Task objective:
Copy out the rows word for word, starting at the line that contains "Where should I" and ending at the last row. Leave the pictures out of your answer.
# Start of Source data
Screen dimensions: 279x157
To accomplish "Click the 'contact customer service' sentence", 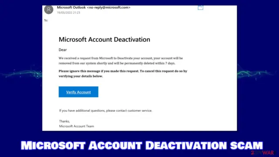I will point(105,110).
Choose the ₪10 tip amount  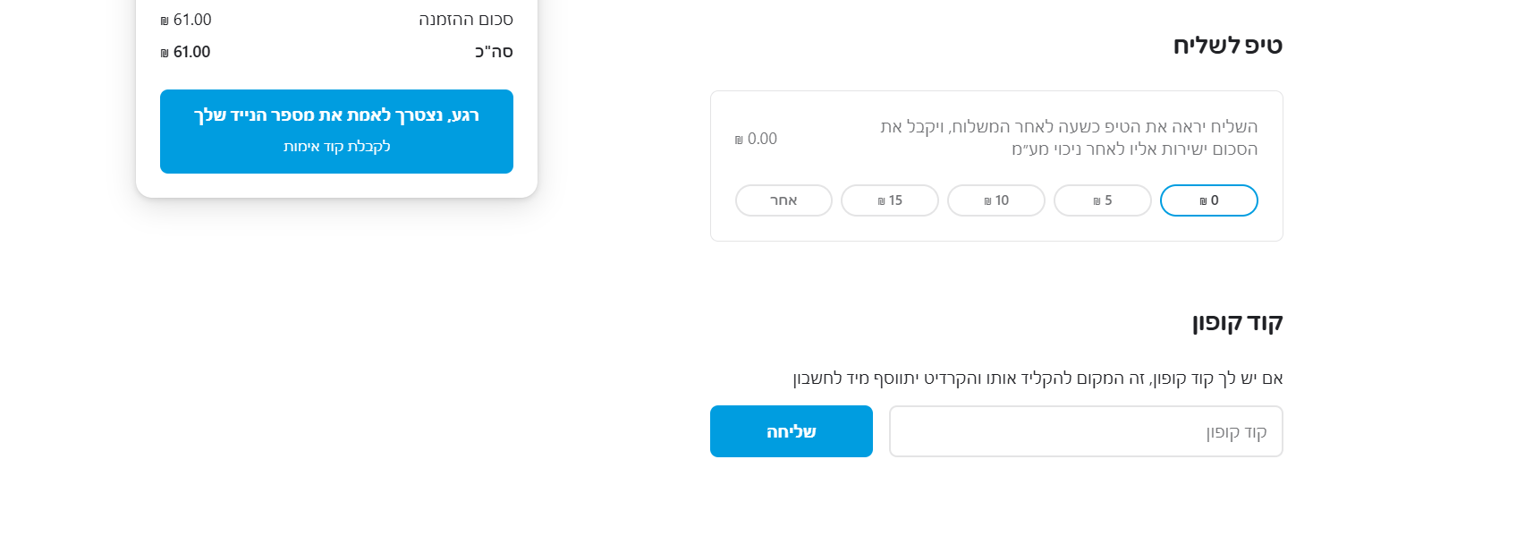pyautogui.click(x=995, y=200)
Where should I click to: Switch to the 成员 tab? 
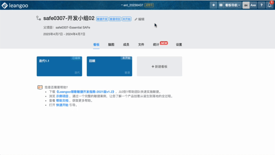(126, 44)
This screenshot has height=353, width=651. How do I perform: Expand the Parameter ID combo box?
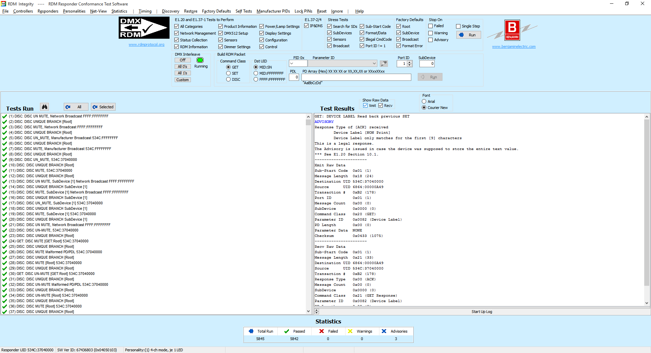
# End of Source data
Complete response:
Where should I click to: Switch to the 成员 tab? 
(126, 44)
This screenshot has height=353, width=651. How do I perform: Expand the Parameter ID combo box?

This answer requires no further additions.